**Activity**
Every record is to be printed exactly as it appears.

== Segment start ==

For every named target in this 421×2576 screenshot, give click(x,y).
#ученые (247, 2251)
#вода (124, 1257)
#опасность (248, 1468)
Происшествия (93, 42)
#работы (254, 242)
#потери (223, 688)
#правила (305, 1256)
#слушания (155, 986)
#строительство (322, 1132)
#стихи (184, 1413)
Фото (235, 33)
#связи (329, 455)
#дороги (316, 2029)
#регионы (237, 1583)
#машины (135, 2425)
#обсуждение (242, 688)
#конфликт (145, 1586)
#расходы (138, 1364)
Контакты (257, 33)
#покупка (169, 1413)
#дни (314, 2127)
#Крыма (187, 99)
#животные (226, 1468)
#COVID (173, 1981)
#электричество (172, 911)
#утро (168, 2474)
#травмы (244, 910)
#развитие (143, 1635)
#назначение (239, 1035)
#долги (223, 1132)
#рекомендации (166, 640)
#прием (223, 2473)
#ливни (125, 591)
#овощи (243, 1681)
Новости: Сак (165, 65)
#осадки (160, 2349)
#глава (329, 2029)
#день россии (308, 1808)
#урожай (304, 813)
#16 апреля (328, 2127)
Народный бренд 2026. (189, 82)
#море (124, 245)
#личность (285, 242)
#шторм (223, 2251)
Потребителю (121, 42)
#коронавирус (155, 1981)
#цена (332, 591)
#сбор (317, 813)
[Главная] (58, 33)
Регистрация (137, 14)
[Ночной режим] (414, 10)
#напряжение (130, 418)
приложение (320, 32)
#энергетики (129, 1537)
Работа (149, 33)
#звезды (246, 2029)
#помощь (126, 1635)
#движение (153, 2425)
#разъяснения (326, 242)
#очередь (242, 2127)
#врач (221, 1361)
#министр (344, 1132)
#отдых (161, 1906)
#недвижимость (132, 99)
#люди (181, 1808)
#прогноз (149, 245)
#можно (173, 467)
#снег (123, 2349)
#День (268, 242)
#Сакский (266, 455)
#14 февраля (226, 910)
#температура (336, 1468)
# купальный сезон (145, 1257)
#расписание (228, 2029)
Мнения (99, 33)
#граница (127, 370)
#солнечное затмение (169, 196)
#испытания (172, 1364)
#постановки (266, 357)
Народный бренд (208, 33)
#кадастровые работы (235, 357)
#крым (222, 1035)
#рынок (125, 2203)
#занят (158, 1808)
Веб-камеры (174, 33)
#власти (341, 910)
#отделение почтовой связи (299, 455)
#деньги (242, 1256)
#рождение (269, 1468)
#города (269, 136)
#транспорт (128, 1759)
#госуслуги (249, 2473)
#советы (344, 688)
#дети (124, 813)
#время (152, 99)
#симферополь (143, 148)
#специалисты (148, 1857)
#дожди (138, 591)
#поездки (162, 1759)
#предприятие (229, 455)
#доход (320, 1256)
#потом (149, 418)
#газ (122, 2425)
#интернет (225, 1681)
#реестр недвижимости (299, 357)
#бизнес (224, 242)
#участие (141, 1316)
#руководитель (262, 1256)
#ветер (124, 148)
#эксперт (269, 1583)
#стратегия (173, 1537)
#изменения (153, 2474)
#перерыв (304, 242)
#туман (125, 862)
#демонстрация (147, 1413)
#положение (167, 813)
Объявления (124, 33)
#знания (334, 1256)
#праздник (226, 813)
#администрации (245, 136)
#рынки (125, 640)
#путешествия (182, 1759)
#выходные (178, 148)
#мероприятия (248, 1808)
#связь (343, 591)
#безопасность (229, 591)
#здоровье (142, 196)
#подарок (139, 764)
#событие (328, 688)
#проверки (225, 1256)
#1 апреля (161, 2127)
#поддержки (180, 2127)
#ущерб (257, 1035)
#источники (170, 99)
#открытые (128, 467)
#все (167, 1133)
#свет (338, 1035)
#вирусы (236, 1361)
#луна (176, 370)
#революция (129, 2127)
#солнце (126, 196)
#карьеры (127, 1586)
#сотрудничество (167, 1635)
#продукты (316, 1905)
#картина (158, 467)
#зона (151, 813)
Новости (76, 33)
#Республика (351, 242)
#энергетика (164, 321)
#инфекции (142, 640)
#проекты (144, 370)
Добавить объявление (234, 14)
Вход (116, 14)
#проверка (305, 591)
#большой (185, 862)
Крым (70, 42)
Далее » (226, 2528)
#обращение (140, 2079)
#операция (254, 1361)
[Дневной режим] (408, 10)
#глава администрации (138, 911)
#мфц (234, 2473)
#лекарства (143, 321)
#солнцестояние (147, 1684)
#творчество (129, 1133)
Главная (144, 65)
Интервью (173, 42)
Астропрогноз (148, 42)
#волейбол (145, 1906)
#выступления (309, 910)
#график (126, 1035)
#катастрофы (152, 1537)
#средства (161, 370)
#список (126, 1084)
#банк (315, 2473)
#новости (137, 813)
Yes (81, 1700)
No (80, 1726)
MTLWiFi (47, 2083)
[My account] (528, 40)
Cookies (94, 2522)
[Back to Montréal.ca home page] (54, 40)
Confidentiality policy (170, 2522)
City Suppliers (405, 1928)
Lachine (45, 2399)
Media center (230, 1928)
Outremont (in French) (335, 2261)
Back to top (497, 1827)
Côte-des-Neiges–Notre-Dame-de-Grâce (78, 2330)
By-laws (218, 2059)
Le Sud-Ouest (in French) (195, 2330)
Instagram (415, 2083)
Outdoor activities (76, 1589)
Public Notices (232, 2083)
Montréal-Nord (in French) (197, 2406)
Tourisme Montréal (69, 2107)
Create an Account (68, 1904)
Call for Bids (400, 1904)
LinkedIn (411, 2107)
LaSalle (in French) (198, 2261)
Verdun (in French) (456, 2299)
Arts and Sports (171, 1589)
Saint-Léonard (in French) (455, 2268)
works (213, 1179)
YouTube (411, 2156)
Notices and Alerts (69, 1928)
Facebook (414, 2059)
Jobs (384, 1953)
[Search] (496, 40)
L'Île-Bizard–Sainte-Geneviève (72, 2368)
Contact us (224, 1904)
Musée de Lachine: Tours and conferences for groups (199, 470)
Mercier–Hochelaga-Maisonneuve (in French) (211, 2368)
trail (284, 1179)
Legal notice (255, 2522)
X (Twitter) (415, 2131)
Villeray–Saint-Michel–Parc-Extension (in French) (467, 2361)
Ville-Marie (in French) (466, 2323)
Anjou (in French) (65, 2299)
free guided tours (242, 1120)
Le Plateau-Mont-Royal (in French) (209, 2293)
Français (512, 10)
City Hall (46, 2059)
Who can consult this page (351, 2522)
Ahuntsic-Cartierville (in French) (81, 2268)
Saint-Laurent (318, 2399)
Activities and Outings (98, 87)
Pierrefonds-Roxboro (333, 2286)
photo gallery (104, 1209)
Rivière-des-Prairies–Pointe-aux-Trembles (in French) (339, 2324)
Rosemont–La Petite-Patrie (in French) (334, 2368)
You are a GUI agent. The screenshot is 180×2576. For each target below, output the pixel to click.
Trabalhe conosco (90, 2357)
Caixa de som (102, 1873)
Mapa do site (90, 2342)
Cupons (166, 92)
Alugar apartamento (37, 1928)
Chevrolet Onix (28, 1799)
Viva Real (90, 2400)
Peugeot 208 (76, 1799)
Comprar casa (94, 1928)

== Segment end ==

**Response area**
For every named target in this 421×2576 screenshot, give click(x,y).
#ученые (247, 2251)
#вода (124, 1257)
#опасность (248, 1468)
Происшествия (93, 42)
#работы (254, 242)
#потери (223, 688)
#правила (305, 1256)
#слушания (155, 986)
#строительство (322, 1132)
#стихи (184, 1413)
Фото (235, 33)
#связи (329, 455)
#дороги (316, 2029)
#регионы (237, 1583)
#машины (135, 2425)
#обсуждение (242, 688)
#конфликт (145, 1586)
#расходы (138, 1364)
Контакты (257, 33)
#покупка (169, 1413)
#дни (314, 2127)
#Крыма (187, 99)
#животные (226, 1468)
#COVID (173, 1981)
#электричество (172, 911)
#утро (168, 2474)
#травмы (244, 910)
#развитие (143, 1635)
#назначение (239, 1035)
#долги (223, 1132)
#рекомендации (166, 640)
#прием (223, 2473)
#ливни (125, 591)
#овощи (243, 1681)
Новости: Сак (165, 65)
#осадки (160, 2349)
#глава (329, 2029)
#день россии (308, 1808)
#урожай (304, 813)
#16 апреля (328, 2127)
Народный бренд 2026. (189, 82)
#море (124, 245)
#личность (285, 242)
#шторм (223, 2251)
Потребителю (121, 42)
#коронавирус (155, 1981)
#цена (332, 591)
#сбор (317, 813)
[Главная] (58, 33)
Регистрация (137, 14)
[Ночной режим] (414, 10)
#напряжение (130, 418)
приложение (320, 32)
#энергетики (129, 1537)
Работа (149, 33)
#звезды (246, 2029)
#помощь (126, 1635)
#движение (153, 2425)
#разъяснения (326, 242)
#очередь (242, 2127)
#врач (221, 1361)
#министр (344, 1132)
#отдых (161, 1906)
#недвижимость (132, 99)
#люди (181, 1808)
#прогноз (149, 245)
#можно (173, 467)
#снег (123, 2349)
#День (268, 242)
#Сакский (266, 455)
#14 февраля (226, 910)
#температура (336, 1468)
# купальный сезон (145, 1257)
#расписание (228, 2029)
Мнения (99, 33)
#граница (127, 370)
#солнечное затмение (169, 196)
#испытания (172, 1364)
#постановки (266, 357)
Народный бренд (208, 33)
#кадастровые работы (235, 357)
#крым (222, 1035)
#рынок (125, 2203)
#занят (158, 1808)
Веб-камеры (174, 33)
#власти (341, 910)
#отделение почтовой связи (299, 455)
#деньги (242, 1256)
#рождение (269, 1468)
#города (269, 136)
#транспорт (128, 1759)
#госуслуги (249, 2473)
#советы (344, 688)
#дети (124, 813)
#время (152, 99)
#симферополь (143, 148)
#специалисты (148, 1857)
#дожди (138, 591)
#поездки (162, 1759)
#предприятие (229, 455)
#доход (320, 1256)
#потом (149, 418)
#газ (122, 2425)
#интернет (225, 1681)
#реестр недвижимости (299, 357)
#бизнес (224, 242)
#участие (141, 1316)
#руководитель (262, 1256)
#ветер (124, 148)
#эксперт (269, 1583)
#стратегия (173, 1537)
#изменения (153, 2474)
#перерыв (304, 242)
#туман (125, 862)
#демонстрация (147, 1413)
#положение (167, 813)
Объявления (124, 33)
#знания (334, 1256)
#праздник (226, 813)
#администрации (245, 136)
#рынки (125, 640)
#путешествия (182, 1759)
#выходные (178, 148)
#мероприятия (248, 1808)
#связь (343, 591)
#безопасность (229, 591)
#здоровье (142, 196)
#подарок (139, 764)
#событие (328, 688)
#проверки (225, 1256)
#1 апреля (161, 2127)
#поддержки (180, 2127)
#ущерб (257, 1035)
#источники (170, 99)
#открытые (128, 467)
#все (167, 1133)
#свет (338, 1035)
#вирусы (236, 1361)
#луна (176, 370)
#революция (129, 2127)
#солнце (126, 196)
#карьеры (127, 1586)
#сотрудничество (167, 1635)
#продукты (316, 1905)
#картина (158, 467)
#зона (151, 813)
Новости (76, 33)
#Республика (351, 242)
#энергетика (164, 321)
#инфекции (142, 640)
#проекты (144, 370)
Добавить объявление (234, 14)
Вход (116, 14)
#проверка (305, 591)
#большой (185, 862)
Крым (70, 42)
Далее » (226, 2528)
#обращение (140, 2079)
#операция (254, 1361)
[Дневной режим] (408, 10)
#глава администрации (138, 911)
#мфц (234, 2473)
#лекарства (143, 321)
#солнцестояние (147, 1684)
#творчество (129, 1133)
Главная (144, 65)
Интервью (173, 42)
Астропрогноз (148, 42)
#волейбол (145, 1906)
#выступления (309, 910)
#график (126, 1035)
#катастрофы (152, 1537)
#средства (161, 370)
#список (126, 1084)
#банк (315, 2473)
#новости (137, 813)
Yes (81, 1700)
No (80, 1726)
MTLWiFi (47, 2083)
[My account] (528, 40)
Cookies (94, 2522)
[Back to Montréal.ca home page] (54, 40)
Confidentiality policy (170, 2522)
City Suppliers (405, 1928)
Lachine (45, 2399)
Media center (230, 1928)
Outremont (in French) (335, 2261)
Back to top (497, 1827)
Côte-des-Neiges–Notre-Dame-de-Grâce (78, 2330)
By-laws (218, 2059)
Le Sud-Ouest (in French) (195, 2330)
Instagram (415, 2083)
Outdoor activities (76, 1589)
Public Notices (232, 2083)
Montréal-Nord (in French) (197, 2406)
Tourisme Montréal (69, 2107)
Create an Account (68, 1904)
Call for Bids (400, 1904)
LinkedIn (411, 2107)
LaSalle (in French) (198, 2261)
Verdun (in French) (456, 2299)
Arts and Sports (171, 1589)
Saint-Léonard (in French) (455, 2268)
works (213, 1179)
YouTube (411, 2156)
Notices and Alerts (69, 1928)
Facebook (414, 2059)
Jobs (384, 1953)
[Search] (496, 40)
L'Île-Bizard–Sainte-Geneviève (72, 2368)
Contact us (224, 1904)
Musée de Lachine: Tours and conferences for groups (199, 470)
Mercier–Hochelaga-Maisonneuve (in French) (211, 2368)
trail (284, 1179)
Legal notice (255, 2522)
X (Twitter) (415, 2131)
Villeray–Saint-Michel–Parc-Extension (in French) (467, 2361)
Ville-Marie (in French) (466, 2323)
Anjou (in French) (65, 2299)
free guided tours (242, 1120)
Le Plateau-Mont-Royal (in French) (209, 2293)
Français (512, 10)
City Hall (46, 2059)
Who can consult this page (351, 2522)
Ahuntsic-Cartierville (in French) (81, 2268)
Saint-Laurent (318, 2399)
Activities and Outings (98, 87)
Pierrefonds-Roxboro (333, 2286)
photo gallery (104, 1209)
Rivière-des-Prairies–Pointe-aux-Trembles (in French) (339, 2324)
Rosemont–La Petite-Patrie (in French) (334, 2368)
You are a GUI agent. The screenshot is 180×2576. For each target below, output the pixel to click.
Trabalhe conosco (90, 2357)
Caixa de som (102, 1873)
Mapa do site (90, 2342)
Cupons (166, 92)
Alugar apartamento (37, 1928)
Chevrolet Onix (28, 1799)
Viva Real (90, 2400)
Peugeot 208 (76, 1799)
Comprar casa (94, 1928)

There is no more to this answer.